→ **Information given**:
○ ○ ○ ○

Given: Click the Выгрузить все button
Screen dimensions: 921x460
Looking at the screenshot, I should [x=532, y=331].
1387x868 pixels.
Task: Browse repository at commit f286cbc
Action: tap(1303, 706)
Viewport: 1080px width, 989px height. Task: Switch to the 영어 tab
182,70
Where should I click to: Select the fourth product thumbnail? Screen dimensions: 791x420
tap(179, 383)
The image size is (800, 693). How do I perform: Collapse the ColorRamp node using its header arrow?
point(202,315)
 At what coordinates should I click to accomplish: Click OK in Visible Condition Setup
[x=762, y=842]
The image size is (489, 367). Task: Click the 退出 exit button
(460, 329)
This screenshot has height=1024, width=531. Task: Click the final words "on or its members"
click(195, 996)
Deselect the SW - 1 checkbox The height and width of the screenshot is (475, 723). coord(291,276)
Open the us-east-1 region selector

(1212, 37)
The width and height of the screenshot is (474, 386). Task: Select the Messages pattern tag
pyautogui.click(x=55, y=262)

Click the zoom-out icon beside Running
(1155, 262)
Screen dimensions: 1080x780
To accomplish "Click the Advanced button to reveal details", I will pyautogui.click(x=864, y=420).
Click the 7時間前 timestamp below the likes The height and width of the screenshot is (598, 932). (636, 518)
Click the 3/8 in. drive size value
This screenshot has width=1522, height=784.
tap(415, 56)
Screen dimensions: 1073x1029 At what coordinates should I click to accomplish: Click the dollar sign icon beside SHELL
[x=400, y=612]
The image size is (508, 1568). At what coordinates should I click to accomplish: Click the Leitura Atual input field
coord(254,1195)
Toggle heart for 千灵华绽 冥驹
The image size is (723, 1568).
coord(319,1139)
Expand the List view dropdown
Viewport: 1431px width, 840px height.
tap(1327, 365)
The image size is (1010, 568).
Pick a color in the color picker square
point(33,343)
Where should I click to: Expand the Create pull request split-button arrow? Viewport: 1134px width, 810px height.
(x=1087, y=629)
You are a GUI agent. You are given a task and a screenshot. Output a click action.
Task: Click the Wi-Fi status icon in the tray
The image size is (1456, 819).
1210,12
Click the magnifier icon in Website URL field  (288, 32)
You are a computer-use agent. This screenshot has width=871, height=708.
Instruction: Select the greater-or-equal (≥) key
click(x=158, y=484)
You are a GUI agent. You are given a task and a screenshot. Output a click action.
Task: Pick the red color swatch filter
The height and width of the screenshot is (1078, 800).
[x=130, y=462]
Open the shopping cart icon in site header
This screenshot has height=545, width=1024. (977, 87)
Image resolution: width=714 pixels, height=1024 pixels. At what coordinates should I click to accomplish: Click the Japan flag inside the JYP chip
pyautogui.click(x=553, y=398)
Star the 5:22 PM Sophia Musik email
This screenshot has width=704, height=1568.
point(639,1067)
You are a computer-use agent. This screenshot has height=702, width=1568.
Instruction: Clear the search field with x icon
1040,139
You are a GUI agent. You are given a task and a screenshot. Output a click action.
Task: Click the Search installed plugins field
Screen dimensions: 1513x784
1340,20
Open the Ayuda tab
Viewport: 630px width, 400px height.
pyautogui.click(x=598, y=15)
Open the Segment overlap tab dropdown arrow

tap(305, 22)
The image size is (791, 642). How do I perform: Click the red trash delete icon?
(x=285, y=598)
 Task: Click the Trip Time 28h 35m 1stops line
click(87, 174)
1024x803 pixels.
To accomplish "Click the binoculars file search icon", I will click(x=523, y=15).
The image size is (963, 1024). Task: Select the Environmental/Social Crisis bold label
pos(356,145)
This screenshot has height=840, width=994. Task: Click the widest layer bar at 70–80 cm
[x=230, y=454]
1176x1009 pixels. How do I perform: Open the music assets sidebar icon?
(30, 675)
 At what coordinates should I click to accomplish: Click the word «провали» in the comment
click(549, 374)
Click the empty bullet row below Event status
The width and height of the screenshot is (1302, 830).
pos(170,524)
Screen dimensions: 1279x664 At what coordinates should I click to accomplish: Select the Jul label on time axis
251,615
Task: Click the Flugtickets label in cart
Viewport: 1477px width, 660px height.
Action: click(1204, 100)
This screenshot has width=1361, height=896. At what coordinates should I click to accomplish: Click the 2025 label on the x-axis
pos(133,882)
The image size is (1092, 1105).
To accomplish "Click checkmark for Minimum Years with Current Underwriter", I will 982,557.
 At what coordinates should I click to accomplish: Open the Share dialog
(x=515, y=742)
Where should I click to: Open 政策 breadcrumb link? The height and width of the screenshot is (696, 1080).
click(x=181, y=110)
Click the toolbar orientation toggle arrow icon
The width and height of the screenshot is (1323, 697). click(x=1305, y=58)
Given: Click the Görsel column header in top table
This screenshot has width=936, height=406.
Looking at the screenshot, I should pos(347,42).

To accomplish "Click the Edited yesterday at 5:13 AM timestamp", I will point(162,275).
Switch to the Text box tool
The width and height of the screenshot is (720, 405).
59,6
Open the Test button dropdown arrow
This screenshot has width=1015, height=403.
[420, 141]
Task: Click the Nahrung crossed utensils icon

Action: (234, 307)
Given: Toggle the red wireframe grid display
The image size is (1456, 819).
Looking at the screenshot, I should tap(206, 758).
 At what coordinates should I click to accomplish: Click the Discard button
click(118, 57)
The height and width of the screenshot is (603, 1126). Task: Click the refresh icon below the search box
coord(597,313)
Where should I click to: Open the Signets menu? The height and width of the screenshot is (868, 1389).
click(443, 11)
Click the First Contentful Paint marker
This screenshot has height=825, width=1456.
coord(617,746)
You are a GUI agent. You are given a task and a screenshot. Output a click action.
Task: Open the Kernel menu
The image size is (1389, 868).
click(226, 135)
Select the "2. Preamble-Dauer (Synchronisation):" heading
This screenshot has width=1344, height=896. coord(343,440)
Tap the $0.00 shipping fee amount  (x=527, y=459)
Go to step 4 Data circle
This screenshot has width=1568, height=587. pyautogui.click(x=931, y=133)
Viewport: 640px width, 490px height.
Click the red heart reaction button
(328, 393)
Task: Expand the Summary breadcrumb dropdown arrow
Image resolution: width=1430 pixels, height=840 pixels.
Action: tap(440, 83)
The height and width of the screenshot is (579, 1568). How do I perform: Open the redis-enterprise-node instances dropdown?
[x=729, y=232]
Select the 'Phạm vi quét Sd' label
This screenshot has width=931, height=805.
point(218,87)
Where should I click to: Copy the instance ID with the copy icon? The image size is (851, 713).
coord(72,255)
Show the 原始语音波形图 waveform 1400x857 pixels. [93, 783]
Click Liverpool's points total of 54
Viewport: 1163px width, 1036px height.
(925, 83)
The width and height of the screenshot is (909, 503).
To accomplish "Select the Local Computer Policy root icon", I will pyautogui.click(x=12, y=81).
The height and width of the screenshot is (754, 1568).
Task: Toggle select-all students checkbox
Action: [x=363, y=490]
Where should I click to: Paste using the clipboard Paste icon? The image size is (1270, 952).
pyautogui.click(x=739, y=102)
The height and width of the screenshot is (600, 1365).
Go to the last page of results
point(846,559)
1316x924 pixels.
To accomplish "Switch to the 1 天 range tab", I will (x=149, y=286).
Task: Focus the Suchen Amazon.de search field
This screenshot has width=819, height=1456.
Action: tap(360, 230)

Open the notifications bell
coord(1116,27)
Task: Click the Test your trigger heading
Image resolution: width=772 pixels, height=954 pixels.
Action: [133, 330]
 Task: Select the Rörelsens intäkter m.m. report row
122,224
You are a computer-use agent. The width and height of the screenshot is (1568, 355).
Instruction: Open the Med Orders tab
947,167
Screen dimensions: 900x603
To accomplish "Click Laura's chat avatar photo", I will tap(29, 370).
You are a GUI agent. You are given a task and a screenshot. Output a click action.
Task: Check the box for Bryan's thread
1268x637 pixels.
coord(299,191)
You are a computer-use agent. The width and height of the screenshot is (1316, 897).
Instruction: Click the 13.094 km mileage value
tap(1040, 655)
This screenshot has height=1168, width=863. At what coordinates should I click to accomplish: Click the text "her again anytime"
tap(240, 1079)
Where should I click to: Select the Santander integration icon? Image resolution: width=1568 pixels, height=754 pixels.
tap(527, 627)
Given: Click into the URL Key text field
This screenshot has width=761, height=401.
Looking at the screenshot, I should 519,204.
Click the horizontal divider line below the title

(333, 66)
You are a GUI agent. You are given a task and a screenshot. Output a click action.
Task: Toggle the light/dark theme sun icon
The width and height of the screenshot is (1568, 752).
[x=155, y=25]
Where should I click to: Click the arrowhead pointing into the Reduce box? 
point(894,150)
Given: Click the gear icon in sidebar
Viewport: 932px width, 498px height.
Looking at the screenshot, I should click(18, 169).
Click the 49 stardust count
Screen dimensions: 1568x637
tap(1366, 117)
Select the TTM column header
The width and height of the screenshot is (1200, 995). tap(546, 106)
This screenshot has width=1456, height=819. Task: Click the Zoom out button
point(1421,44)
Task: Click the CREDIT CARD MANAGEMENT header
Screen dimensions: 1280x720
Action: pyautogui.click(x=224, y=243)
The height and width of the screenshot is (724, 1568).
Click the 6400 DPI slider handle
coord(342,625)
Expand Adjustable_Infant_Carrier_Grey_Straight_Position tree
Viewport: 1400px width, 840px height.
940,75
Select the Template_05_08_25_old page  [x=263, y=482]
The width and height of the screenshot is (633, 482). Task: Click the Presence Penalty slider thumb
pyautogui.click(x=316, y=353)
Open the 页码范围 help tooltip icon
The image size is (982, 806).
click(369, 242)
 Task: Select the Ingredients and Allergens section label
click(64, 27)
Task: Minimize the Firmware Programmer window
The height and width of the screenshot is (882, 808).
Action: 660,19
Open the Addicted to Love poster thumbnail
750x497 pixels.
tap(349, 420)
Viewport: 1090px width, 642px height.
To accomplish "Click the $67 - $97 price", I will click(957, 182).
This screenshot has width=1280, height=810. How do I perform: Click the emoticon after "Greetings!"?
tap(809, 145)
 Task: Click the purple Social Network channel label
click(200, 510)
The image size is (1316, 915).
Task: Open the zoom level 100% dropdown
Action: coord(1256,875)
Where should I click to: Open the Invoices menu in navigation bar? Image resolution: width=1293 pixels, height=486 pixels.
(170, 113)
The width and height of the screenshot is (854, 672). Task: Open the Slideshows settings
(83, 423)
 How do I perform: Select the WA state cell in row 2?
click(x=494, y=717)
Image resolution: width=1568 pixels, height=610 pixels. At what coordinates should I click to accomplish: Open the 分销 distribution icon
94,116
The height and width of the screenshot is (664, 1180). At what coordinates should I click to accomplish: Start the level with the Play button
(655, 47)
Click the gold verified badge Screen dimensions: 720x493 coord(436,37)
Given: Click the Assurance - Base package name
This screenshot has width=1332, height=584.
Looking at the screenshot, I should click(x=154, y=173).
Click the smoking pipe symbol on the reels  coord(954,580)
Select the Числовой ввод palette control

○ ○ ○ ○

→ **What is being asked**:
Output these lines as a JSON list of strings, one string per line and blank lines dropped, beginning at the line that contains "Select the Template_05_08_25_old" and ending after the line that contains "Action: 660,19".

→ **Written response**:
[
  "Select the Template_05_08_25_old page  [x=263, y=482]",
  "The width and height of the screenshot is (633, 482). Task: Click the Presence Penalty slider thumb",
  "pyautogui.click(x=316, y=353)",
  "Open the 页码范围 help tooltip icon",
  "The image size is (982, 806).",
  "click(369, 242)",
  " Task: Select the Ingredients and Allergens section label",
  "click(64, 27)",
  "Task: Minimize the Firmware Programmer window",
  "The height and width of the screenshot is (882, 808).",
  "Action: 660,19"
]